───── Information provided ─────

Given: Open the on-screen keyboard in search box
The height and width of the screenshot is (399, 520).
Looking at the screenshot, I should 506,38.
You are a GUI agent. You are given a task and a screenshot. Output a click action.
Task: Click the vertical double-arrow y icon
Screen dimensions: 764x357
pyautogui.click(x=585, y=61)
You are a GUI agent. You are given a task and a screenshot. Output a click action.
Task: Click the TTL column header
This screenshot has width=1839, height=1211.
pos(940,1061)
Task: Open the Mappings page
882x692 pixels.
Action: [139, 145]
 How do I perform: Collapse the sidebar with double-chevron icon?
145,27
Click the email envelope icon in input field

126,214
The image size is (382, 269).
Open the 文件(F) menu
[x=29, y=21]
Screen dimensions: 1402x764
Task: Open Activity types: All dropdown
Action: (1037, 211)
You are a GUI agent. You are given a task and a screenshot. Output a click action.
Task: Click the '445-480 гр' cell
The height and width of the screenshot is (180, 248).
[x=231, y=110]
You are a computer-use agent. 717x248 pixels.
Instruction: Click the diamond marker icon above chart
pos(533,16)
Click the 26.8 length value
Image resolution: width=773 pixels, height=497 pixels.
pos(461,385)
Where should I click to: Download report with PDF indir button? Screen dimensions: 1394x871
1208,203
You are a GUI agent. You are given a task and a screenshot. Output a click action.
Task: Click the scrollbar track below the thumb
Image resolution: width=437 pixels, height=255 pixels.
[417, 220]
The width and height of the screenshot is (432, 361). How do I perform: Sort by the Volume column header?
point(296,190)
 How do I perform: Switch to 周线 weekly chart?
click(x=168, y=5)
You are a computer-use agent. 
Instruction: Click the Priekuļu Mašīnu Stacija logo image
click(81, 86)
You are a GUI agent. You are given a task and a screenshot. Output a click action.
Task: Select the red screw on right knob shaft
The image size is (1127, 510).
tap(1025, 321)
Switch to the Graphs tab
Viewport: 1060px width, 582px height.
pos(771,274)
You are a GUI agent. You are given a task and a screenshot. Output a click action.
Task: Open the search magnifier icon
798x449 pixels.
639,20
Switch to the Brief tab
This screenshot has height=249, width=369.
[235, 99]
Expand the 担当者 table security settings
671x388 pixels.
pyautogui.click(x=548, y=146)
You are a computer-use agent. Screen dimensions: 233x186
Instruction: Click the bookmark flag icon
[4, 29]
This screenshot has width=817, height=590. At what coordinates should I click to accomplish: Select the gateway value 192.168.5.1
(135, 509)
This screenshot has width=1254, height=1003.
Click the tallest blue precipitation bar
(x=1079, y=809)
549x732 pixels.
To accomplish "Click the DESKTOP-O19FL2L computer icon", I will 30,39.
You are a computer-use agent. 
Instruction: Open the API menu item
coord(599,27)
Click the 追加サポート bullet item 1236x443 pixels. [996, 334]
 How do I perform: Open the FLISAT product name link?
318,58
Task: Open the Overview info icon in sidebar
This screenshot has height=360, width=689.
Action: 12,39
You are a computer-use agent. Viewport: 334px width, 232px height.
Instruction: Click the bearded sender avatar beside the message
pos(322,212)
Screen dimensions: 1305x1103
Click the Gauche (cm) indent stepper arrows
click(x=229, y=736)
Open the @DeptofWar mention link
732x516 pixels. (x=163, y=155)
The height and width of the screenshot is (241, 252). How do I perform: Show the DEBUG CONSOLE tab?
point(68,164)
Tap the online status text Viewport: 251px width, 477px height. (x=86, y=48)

─────

Task — All records are to be printed again, exactly and completely.

Solution for this task —
Given: Open the on-screen keyboard in search box
The height and width of the screenshot is (399, 520).
Looking at the screenshot, I should 506,38.
You are a GUI agent. You are given a task and a screenshot. Output a click action.
Task: Click the vertical double-arrow y icon
Screen dimensions: 764x357
pyautogui.click(x=585, y=61)
You are a GUI agent. You are given a task and a screenshot. Output a click action.
Task: Click the TTL column header
This screenshot has width=1839, height=1211.
pos(940,1061)
Task: Open the Mappings page
882x692 pixels.
Action: [139, 145]
 How do I perform: Collapse the sidebar with double-chevron icon?
145,27
Click the email envelope icon in input field

126,214
The image size is (382, 269).
Open the 文件(F) menu
[x=29, y=21]
Screen dimensions: 1402x764
Task: Open Activity types: All dropdown
Action: (1037, 211)
You are a GUI agent. You are given a task and a screenshot. Output a click action.
Task: Click the '445-480 гр' cell
The height and width of the screenshot is (180, 248).
[x=231, y=110]
You are a computer-use agent. 717x248 pixels.
Instruction: Click the diamond marker icon above chart
pos(533,16)
Click the 26.8 length value
Image resolution: width=773 pixels, height=497 pixels.
pos(461,385)
Where should I click to: Download report with PDF indir button? Screen dimensions: 1394x871
1208,203
You are a GUI agent. You are given a task and a screenshot. Output a click action.
Task: Click the scrollbar track below the thumb
Image resolution: width=437 pixels, height=255 pixels.
[417, 220]
The width and height of the screenshot is (432, 361). How do I perform: Sort by the Volume column header?
point(296,190)
 How do I perform: Switch to 周线 weekly chart?
click(x=168, y=5)
You are a computer-use agent. 
Instruction: Click the Priekuļu Mašīnu Stacija logo image
click(81, 86)
You are a GUI agent. You are given a task and a screenshot. Output a click action.
Task: Select the red screw on right knob shaft
The image size is (1127, 510).
tap(1025, 321)
Switch to the Graphs tab
Viewport: 1060px width, 582px height.
pos(771,274)
You are a GUI agent. You are given a task and a screenshot. Output a click action.
Task: Open the search magnifier icon
798x449 pixels.
639,20
Switch to the Brief tab
This screenshot has height=249, width=369.
[235, 99]
Expand the 担当者 table security settings
671x388 pixels.
pyautogui.click(x=548, y=146)
You are a computer-use agent. Screen dimensions: 233x186
Instruction: Click the bookmark flag icon
[4, 29]
This screenshot has width=817, height=590. At what coordinates should I click to accomplish: Select the gateway value 192.168.5.1
(135, 509)
This screenshot has width=1254, height=1003.
Click the tallest blue precipitation bar
(x=1079, y=809)
549x732 pixels.
To accomplish "Click the DESKTOP-O19FL2L computer icon", I will 30,39.
You are a computer-use agent. 
Instruction: Open the API menu item
coord(599,27)
Click the 追加サポート bullet item 1236x443 pixels. [996, 334]
 How do I perform: Open the FLISAT product name link?
318,58
Task: Open the Overview info icon in sidebar
This screenshot has height=360, width=689.
Action: 12,39
You are a computer-use agent. Viewport: 334px width, 232px height.
Instruction: Click the bearded sender avatar beside the message
pos(322,212)
Screen dimensions: 1305x1103
Click the Gauche (cm) indent stepper arrows
click(x=229, y=736)
Open the @DeptofWar mention link
732x516 pixels. (x=163, y=155)
The height and width of the screenshot is (241, 252). How do I perform: Show the DEBUG CONSOLE tab?
point(68,164)
Tap the online status text Viewport: 251px width, 477px height. (x=86, y=48)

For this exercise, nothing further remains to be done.